I will never do this perfectly because I am still broken with sin until the day God takes me home to be in eternity with him. I will never gain, through my good works, what has been promised to me by the law. If I actually listen to the law with ears that are willing to hear, then I would be left wondering, “who can release me from this body of death” (Rom. 7). The answer to that question in Paul’s mind, leads him to remember a giant contrast from Israel’s history.
#2: THE BIG CONTRAST (VV. 22 – 27)5
In this second portion of our text, verses 22 – 27, Paul remembers a massive contrast from Israel’s history (Gen. 15 – 18, 21). This massive contrast helps to illustrate the importance of rejecting a works-based religion and accepting the liberating message of the gospel. This contrast is where things can get a little confusing, so I am going to try to summarize what Paul is getting after here in these verses. But again, we have to remember that Paul is using an actual historical story from Israel’s past to illustrate the powerlessness of legalism and the power of gospel freedom.
First of all, in verses 22 – 23, we see one man, Abraham, who had two sons from two different mothers, who represent two different ways of life – slavery and freedom. We have to remember that Paul is fighting against a group of false teachers known as the Judaizers, whose main hero was Abraham. Paul had won the Galatians over to Christianity with the message of the gospel and now these Judaizers were telling the Galatians that they were not true children of God unless they became Israelites by obeying the Mosaic Law so that they could become children of Abraham; so when Paul points to Abraham, he is essentially using the Judaizers’ hero to win the fight, to prove that they were wrong and that he is right.
If the Judaizers paid attention to their history, they would see that being a child of God has nothing to do with our fleshly works, nothing to do with becoming a child of Abraham through the law, and everything to do with God’s promise and provision. It is not our works that save us, it is God’s work that saves us. Simply stated, Paul reminds us that one of Abraham’s sons (Ishmael) came by Abraham’s works of the flesh (as Abraham slept with and impregnated his wife’s servant).
Therefore, Ishmael was disqualified from being an heir to the promise of salvation because, although he was a child of Abraham, he was the product of Abraham trying to fulfil God’s promise through his own works of the flesh rather than depending upon and waiting for God’s promise to be fulfilled. The point is this: Those who want to obey the law for right standing with God are just like Ishmael, and just like the Judaizers, disqualified from salvation.

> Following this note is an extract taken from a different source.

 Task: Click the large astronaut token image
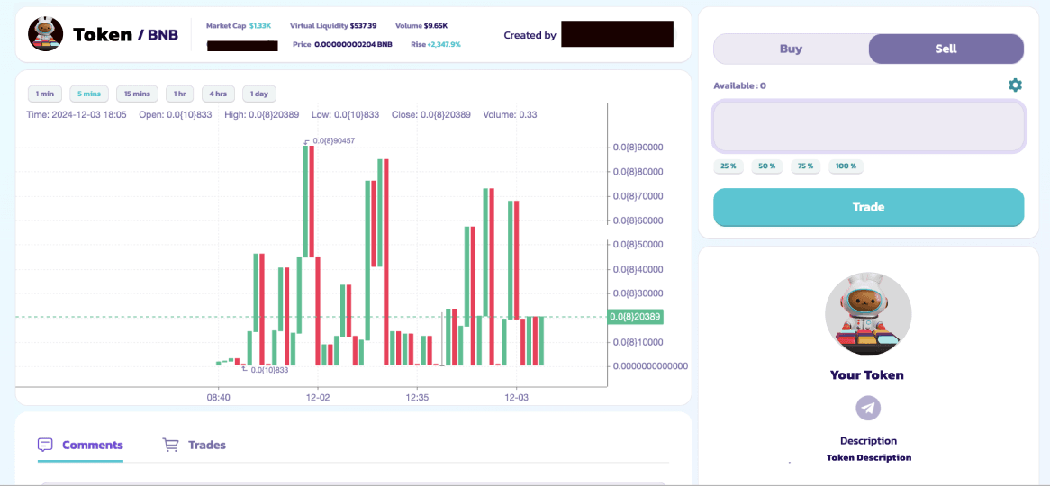pyautogui.click(x=868, y=315)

Secondly, in verses 24 – 27, Paul drives a little deeper when he contrasts the two mothers of the two sons and then uses them as an illustration for two different covenants and two different kinds of Jerusalem. Hagar, the mother of Ishmael, the servant or slave of Sarah, represents the old law-based covenant, that, when interpreted wrongly, resulted in the spiritual slavery that current day Jerusalem was living in; the Judaizers, from Jerusalem, were effectively religious slaves who were trying to enslave the Galatians to their religious list of do’s and don’ts.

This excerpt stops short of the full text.